:: Selected extract ::
##############################

Paul, the apostle, now shows us that these events had a symbolic meaning. He does not mean to imply that they did
not actually take place as written. They did. Scripture says in I Corinthians 10:11, “Now all these things happened unto
them for ensamples: and they are written for our admonition, upon whom the ends of the world are come.” Noticed,
“All these things happened.” Some people say they did not happen, that they were just myths, or folk-lore, or something
like that, but the Holy Ghost says, “All these things happened.” And so as you read in the Word concerning different
Old Testament characters, the nations, cities, and so on, all these are to be received as historic facts. During the last
hundred years when the voice of archeology has been crying out so clearly and loudly, not one thing has been discovered
to refute anything written in Scripture, while thousands of discoveries have helped to bear witness to and authenticate
the Bible record. It does not need to be authenticated, of course, as far as faith is concerned, for we believe what God
has said. However, these important discoveries have helped in a large measure to shut the mouths of skeptics who
would not believe the statements of Scripture to be true. Abraham lived, Sarah lived, Hagar lived, Ishmael lived, and
Isaac lived.

##############################

:: Data section ::
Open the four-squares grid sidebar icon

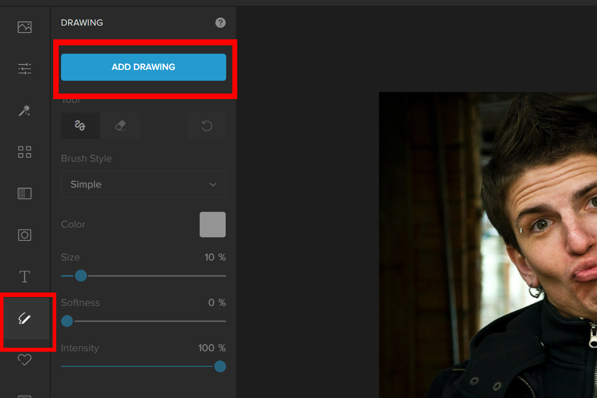point(24,152)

##############################

:: Task requirements ::
#1 According to the commentary on I Corinthians 10:11, what have the archeological discoveries helped to do in large measure?
#2 Decide whether each statement agrees with the commentary on I Corinthians 10:11, answering yes or no and quoting the words of the commentary that settle it.
(a) Paul means that the events did not actually take place.
(b) Faith needs archeology to authenticate the Bible.
(c) The commentary states that Hagar lived.
#3 Continue the commentary on I Corinthians 10:11 from the point where it stops.

:: Responses ::
#1 They have helped to shut the mouths of skeptics who would not believe the statements of Scripture to be true.

#2
(a) No: "He does not mean to imply that they did not actually take place as written."
(b) No: "It does not need to be authenticated, of course, as far as faith is concerned"
(c) Yes: "Hagar lived"

#3
From Ishmael came the Arabs and from Isaac came the Hebrews. From the beginning the two boys did not get along
together, and these nations were not friendly. That explains the trouble in Palestine today. They could not get along fro
the beginning and they cannot get along today. But Paul undertakes to show that these two mothers and their sons
had symbolic significance.

“But he who was of the bondwoman was born after the flesh (and so he speaks of ALL who are only born after
the flesh); but he of the freewoman was by promise” (Isaac was the child of grace). It would have been absolutely
impossible from a natural standpoint for Abraham and Sarah to become parents at the time Isaac was born. It was a
divine manifestation, a miracle. 

Isaac was a child of promise, and hence the child of grace. The apostle tells us that these things are an allegory. In
Webster’s Collegiate Dictionary, 1994 Edition, page 30, the word “Allegory” means “The expression by means of
symbolic fictional figures and actions of truth or generalizations about human existence.” All through the Word, God
has used allegories in order that we might receive great moral, spiritual, and typical lessons from these incidents, and
here the Spirit of God Himself unfolds one of them for us. 

“Which things are an allegory: for these are the two covenants; the one from the mount Sinai, which gendereth
to bondage, which is Agar. For this Agar is mount Sinai in Arabia, and answereth to Jerusalem which now is,
and is in bondage with her children. But Jerusalem which is above is free, which is the mother of us all.”
These
two women represent the two covenants, Sarah, the Abrahamic covenant, and Hagar, the Mosaic covenant. What was
the difference between these two?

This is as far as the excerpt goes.